Furthermore, our results revealed a markedly high risk of
PAOD in patients with RA and traditional cardiovascular risk factors such as diabetes mellitus, hyperlipidaemia, and hypertension. Arida et al. reported that RA was able to lead to atheromatosis in patients with no traditional CVD risk factors (35) and independently increased the incidence of CV events (5). The present study
demonstrated that coexistence with other traditional risk factors, such as diabetes mellitus, hypertension, hyperlipidaemia, COPD, heart failure, CAD, or stroke, increased the risk of PAOD in the
patients with RA. Several studies support our finding that an increased risk of CVD in patients with RA is attributable to traditional
CVD risk factors such as hypertension, diabetes mellitus,
smoking, and hyperlipidaemia, which are more frequent and severe in patients with RA than in the general population (13, 14).
Kremers et al. suggested that the more traditional risk factors comorbid with RA, the higher the risk of CVD (40).
The present study has several strengths. First, this is the first population-based study to analyse the association between RA and PAOD. A large sample size with age- and sex-matched controls
and a long follow-up period increased the validity of the results. Second, we compared the incidence and risk factors for PAOD in
patients with RA against general population controls and analyzed the presence of any trend. Third, we adjusted for confounding factors, namely diabetes mellitus, hypertension, hyperlipidaemia,
COPD, heart failure, CAD, and stroke. Fourth, we analysed synergistic effects of RA with multiple comorbidities. These results precisely indicated the risk of PAOD in patients with RA and multiple comorbidities.

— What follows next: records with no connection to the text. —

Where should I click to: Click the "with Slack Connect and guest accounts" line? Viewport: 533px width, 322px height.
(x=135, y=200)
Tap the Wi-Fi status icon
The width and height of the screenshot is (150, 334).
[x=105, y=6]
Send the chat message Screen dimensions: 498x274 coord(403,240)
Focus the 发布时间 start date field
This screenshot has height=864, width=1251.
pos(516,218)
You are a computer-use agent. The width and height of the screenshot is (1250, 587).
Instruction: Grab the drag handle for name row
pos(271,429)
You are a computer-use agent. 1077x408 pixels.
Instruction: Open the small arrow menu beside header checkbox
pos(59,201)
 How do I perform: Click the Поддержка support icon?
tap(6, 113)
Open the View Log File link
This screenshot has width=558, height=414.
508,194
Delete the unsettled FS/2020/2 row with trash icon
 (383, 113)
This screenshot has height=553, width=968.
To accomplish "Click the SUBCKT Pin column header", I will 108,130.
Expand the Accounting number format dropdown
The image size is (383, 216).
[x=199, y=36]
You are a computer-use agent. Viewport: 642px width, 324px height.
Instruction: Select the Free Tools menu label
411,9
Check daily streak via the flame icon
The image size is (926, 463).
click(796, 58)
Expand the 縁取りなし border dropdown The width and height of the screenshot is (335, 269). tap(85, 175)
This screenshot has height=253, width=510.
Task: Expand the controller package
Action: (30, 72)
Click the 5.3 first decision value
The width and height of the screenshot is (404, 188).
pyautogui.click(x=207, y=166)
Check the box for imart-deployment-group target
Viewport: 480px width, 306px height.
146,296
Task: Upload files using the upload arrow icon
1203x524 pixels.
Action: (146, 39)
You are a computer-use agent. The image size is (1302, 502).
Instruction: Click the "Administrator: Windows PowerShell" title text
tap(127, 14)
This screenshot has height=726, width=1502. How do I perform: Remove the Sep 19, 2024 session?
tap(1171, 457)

Despite these strengths, the study has some limitations. The study data were retrieved from the NHIRD and lacked information on critical cardiovascular risk factors such as daily activities,
obesity, and smoking and dietary habits. Thus, we could not adjust for these confounding factors. In the general population, smoking is a powerful risk factor for PAOD (41). However, previous studies
have suggested that the prevalence of smoking did not differ significantly between patients with RA and controls (7, 36). Some
studies have shown that patients with RA have an increased prevalence of smoking compared with patients without RA; however,
the risk of CVD did not differ significantly between them (14). Another study suggested that patients with RA who smoke were at a lower risk of CVD compared with people without RA (12). In the present study, smoking-related disease, including COPD, CAD, and stroke, were adjusted to minimise the potential influence of smoking, an approach applied in a previous study (3, 37). Several studies have shown that the prevalence and risk of CVD did not differ significantly between patients with RA and controls depending on the presence of obesity, inactivity, or metabolic syndrome
(8, 9, 11, 12, 32, 36). We used hypertension, diabetes mellitus, and hyperlipidaemia for indicating obesity and metabolic syndrome. Second, we could not access the listed drug and disease activity of the patients with RA. A study indicated that adding markers for RA severity could improve the accuracy of CVD risk prediction (6). Several studies have demonstrated that antirheumatic drug therapy attenuates the risk of CVD (31-34). We hypothesised that
the incidence of PAOD in patients with RA may be underestimated and that the significant consequence may intensify the association between RA and PAOD.
In conclusion, patients with RA are at an increased risk of PAOD, and RA per se is an independent risk factor for CVD. We recommend that rheumatologists pay more attention to the risk of PAOD in patients with RA. Additional studies on screening and
early intervention are required to prevent subsequent complications of PAOD in patients with RA.